Request: Please update the items starting at the first line and ending at the line containing "donate is located at coordinates (634, 75).", replacing each "location" with "position" and changing nothing else.
--- begin Task input ---
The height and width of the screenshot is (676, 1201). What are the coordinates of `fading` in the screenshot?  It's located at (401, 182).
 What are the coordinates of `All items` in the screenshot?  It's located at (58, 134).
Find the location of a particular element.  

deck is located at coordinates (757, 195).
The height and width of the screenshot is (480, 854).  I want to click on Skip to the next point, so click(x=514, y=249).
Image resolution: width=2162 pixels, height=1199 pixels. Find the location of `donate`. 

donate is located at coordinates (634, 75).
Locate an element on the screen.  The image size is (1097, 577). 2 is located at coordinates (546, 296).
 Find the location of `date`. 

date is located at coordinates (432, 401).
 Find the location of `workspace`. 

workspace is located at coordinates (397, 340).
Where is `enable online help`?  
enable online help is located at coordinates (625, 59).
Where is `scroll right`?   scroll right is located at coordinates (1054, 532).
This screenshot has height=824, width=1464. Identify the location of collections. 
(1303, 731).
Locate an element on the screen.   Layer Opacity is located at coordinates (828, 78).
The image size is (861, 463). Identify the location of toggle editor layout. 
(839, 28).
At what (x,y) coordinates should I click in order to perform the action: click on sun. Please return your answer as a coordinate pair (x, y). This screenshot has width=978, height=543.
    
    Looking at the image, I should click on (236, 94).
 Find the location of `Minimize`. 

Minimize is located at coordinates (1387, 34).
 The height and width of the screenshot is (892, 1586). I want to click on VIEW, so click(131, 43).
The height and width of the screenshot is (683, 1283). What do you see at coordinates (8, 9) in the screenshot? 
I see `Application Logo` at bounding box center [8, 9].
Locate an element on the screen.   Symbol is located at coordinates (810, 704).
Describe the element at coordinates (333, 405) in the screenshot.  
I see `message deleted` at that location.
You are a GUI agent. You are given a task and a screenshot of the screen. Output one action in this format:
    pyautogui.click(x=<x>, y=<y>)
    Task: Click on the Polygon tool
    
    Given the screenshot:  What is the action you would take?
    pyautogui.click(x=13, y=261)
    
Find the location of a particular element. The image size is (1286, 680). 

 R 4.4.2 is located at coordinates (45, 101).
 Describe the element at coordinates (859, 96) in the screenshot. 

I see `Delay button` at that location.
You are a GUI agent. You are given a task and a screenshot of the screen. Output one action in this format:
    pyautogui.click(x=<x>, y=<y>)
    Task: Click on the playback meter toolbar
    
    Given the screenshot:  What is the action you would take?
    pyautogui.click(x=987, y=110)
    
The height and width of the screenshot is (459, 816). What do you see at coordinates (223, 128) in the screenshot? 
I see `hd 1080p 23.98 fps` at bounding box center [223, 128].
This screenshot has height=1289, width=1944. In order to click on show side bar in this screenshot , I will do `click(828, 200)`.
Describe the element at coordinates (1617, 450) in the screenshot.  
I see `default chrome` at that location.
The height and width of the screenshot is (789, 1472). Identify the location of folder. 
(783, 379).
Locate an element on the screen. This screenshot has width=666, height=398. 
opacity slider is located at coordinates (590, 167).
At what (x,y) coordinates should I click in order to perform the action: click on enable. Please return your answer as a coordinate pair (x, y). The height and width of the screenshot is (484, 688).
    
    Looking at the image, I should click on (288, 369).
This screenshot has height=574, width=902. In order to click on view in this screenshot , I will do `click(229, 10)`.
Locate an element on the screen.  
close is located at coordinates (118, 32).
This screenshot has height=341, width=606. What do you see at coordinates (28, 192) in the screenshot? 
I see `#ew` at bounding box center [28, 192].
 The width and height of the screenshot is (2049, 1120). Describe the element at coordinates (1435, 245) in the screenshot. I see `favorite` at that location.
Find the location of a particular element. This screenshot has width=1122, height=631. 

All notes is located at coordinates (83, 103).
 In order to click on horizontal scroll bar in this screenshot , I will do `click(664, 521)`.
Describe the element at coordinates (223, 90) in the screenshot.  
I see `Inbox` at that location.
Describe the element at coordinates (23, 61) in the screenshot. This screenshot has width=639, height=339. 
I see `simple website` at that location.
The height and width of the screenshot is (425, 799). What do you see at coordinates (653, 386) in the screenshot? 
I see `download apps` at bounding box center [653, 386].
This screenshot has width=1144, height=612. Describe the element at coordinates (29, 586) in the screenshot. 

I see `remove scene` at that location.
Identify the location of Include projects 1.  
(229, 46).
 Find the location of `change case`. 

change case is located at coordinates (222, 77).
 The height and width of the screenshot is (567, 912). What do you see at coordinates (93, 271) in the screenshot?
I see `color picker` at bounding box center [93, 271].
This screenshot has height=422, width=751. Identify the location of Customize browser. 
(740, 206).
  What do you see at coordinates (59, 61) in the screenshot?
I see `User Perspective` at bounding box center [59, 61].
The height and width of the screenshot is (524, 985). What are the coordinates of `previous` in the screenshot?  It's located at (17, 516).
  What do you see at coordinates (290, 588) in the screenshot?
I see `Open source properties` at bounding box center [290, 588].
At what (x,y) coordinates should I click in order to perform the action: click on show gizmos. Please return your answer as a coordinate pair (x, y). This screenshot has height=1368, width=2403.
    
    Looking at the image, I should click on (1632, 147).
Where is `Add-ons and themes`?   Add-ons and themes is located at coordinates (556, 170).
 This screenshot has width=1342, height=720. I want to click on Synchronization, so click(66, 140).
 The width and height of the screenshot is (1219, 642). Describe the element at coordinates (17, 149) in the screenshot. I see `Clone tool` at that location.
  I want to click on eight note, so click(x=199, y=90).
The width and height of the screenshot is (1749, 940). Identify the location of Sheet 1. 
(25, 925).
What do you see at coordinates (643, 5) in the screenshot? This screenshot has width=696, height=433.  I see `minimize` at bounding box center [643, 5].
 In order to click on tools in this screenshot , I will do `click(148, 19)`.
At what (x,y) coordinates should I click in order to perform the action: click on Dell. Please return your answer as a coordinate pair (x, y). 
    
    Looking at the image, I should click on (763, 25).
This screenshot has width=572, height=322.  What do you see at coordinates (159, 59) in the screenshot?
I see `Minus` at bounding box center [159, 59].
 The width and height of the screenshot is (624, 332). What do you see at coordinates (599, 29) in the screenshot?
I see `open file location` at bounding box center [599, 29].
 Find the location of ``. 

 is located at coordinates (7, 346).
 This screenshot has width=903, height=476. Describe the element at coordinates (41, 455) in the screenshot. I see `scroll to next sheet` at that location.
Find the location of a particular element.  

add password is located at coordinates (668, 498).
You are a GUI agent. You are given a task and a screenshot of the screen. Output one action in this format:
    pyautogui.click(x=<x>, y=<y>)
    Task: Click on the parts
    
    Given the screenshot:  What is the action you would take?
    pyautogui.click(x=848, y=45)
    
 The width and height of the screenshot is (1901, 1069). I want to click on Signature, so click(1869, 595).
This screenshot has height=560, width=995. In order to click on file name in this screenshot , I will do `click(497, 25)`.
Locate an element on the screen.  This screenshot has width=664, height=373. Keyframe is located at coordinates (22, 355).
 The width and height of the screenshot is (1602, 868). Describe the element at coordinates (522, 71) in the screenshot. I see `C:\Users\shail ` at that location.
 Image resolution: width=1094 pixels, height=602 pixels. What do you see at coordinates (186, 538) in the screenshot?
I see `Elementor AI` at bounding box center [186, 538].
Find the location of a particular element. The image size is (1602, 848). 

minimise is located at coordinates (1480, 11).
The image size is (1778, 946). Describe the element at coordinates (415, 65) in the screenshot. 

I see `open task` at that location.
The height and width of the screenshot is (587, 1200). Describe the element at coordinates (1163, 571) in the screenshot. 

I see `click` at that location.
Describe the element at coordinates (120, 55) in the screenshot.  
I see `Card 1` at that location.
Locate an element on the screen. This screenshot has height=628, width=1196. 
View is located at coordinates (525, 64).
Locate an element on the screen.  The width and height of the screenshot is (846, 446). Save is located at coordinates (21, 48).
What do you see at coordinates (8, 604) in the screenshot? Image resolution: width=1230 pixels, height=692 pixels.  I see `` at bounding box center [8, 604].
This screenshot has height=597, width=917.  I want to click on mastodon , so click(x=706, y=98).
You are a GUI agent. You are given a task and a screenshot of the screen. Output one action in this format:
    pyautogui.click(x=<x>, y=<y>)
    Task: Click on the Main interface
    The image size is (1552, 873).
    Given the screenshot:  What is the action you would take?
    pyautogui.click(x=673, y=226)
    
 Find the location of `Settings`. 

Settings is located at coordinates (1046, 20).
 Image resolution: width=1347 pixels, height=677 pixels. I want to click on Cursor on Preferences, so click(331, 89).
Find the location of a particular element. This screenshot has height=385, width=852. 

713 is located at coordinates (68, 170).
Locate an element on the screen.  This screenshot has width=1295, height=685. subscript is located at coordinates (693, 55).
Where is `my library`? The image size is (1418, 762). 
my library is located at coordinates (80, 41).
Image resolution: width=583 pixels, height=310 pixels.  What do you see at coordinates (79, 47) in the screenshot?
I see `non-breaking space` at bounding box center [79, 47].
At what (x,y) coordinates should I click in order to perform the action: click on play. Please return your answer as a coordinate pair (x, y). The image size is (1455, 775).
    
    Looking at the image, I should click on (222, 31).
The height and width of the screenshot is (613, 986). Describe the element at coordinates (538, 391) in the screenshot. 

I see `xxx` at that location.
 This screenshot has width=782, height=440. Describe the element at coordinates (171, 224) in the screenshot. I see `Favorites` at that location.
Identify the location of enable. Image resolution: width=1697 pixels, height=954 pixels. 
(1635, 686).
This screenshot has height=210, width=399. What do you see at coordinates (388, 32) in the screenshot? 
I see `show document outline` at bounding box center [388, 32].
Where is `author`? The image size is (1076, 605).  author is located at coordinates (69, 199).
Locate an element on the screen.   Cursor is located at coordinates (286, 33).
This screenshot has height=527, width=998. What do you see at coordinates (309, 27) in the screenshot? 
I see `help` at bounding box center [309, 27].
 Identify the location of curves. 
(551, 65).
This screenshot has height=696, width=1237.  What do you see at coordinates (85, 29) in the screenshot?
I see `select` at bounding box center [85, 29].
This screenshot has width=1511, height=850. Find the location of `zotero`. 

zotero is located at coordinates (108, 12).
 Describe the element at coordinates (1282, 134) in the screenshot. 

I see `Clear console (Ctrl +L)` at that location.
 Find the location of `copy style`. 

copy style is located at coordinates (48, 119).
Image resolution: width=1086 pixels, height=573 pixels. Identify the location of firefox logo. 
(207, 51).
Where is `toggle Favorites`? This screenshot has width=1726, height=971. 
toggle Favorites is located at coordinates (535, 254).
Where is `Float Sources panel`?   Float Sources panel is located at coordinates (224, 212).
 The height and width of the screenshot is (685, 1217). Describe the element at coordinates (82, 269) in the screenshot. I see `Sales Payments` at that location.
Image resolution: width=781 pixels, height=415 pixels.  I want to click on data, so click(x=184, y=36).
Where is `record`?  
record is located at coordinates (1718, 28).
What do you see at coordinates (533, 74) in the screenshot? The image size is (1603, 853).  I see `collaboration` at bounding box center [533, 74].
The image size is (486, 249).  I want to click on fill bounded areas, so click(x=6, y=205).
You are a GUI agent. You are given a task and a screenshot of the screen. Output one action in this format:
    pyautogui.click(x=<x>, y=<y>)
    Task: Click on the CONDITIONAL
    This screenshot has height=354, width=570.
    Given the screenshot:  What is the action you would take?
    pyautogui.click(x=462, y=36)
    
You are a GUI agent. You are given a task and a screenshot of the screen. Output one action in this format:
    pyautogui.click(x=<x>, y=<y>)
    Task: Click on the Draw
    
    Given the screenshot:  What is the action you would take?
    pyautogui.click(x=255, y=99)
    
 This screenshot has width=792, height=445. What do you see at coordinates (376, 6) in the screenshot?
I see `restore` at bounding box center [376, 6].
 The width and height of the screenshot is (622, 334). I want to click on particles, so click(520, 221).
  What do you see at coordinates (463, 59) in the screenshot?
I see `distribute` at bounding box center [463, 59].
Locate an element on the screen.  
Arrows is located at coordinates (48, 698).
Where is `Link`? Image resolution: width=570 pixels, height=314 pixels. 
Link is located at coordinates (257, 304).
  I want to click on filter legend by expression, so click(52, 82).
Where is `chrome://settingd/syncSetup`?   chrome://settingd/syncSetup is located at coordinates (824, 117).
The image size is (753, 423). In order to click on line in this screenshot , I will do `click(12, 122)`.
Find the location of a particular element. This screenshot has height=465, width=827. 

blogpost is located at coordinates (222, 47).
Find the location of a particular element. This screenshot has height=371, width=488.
--- end Task input ---
Answer to the exercise:
The height and width of the screenshot is (676, 1201). What are the coordinates of `fading` in the screenshot?  It's located at (401, 182).
 What are the coordinates of `All items` in the screenshot?  It's located at (58, 134).
Find the position of a particular element.  

deck is located at coordinates (757, 195).
The height and width of the screenshot is (480, 854).  I want to click on Skip to the next point, so click(x=514, y=249).
Image resolution: width=2162 pixels, height=1199 pixels. Find the position of `donate`. 

donate is located at coordinates (634, 75).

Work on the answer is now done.